Published 03/05/2018, 01:00 PM
Updated 03/05/2018, 01:30 PM
© Reuters.  Fed Study Finds Inverted Yield Curve Still Good Recession Alert

(Bloomberg) -- An inverted yield curve remains a powerful signal of a looming recession and that is still the case even if the current ultra-low level of U.S. interest rates are taken into account, according to fresh research by the Federal Reserve Bank of San Francisco.

A negative curve, where the return to investors on shorter-dated securities is above that on longer-term bonds, has predicted all nine U.S. recessions since 1955, with a lag of six to 24 months. Some have argued that this time is different, because interest rates are so low and a flattening yield curve doesn’t necessarily mean the U.S. economic expansion is heading for trouble.
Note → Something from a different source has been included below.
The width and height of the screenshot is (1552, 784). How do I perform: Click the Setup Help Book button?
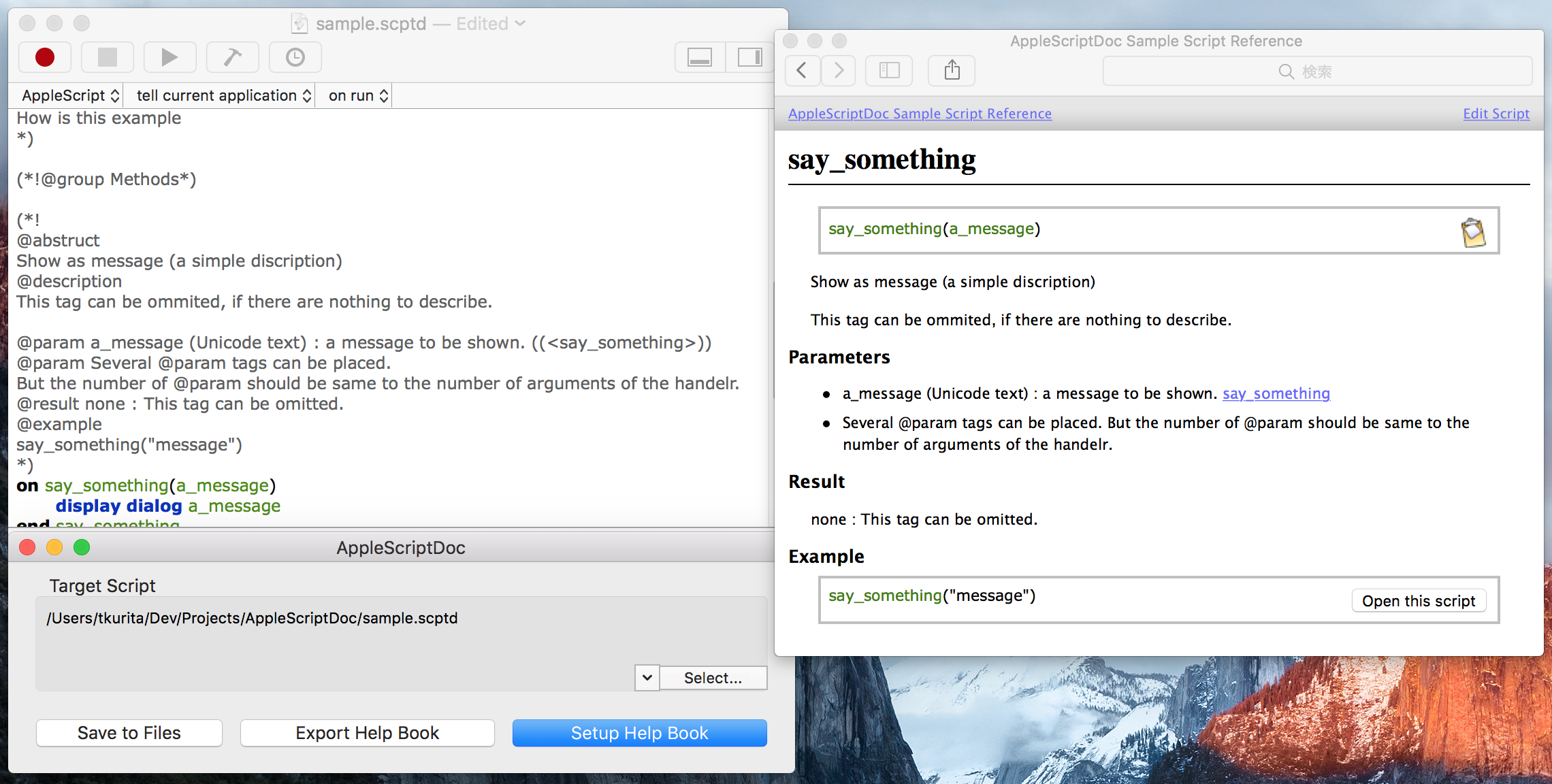[639, 733]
The findings, published Monday in the San Francisco Fed’s regular Economic Letter, show that the term spread, or the difference between short- and long-term interest rates, is as good today as it’s always been at spotting problems ahead. But there’s no urgency just yet. While relatively flat, the current yield curve doesn’t signal a high risk of a downturn even though the U.S. economic expansion is already the third longest on record.

“Forecasting future economic developments is a tricky business, but the term spread has a strikingly accurate record for forecasting recessions,” study authors Michael Bauer and Thomas Mertens, who are both economists at the San Francisco Fed, wrote in their analysis. “While the current environment appears unique compared with recent economic history, statistical evidence suggests that the signal in the term spread is not diminished.”

The spread between one-year and 10-year Treasury yields is roughly 0.8 percent. This is slightly higher than the 0.64 percent it touched in early January, but is well under its 15-year average of around 1.75 percent.

“As of February 2018, the estimated recession probability is 11 percent, which is elevated but comfortably below the critical threshold given that the term spread is not yet close to zero,” they wrote.

Economists arguing that the world has changed point to several factors to back up their thinking, including that a decline in the so-called neutral rate of interest -- a theoretical level that neither speeds up nor slows down economic activity -- means that a rise in short-term borrowing costs will slow the economy less than in the past.

The study’s authors looked into this by incorporating several other variables, including the neutral rate asset prices, into their computer models and found that these don’t improve on the recession-spotting abilities of a simple model that only uses the term spread.

“While these hypotheses have some intuitive appeal, our analysis shows that they are not substantiated by a statistical analysis that incorporates the suggested factors into the type of predictive models we use,” they wrote. “An extensive analysis of various models leads us to conclude that the term spread is by far the most reliable predictor of recessions.”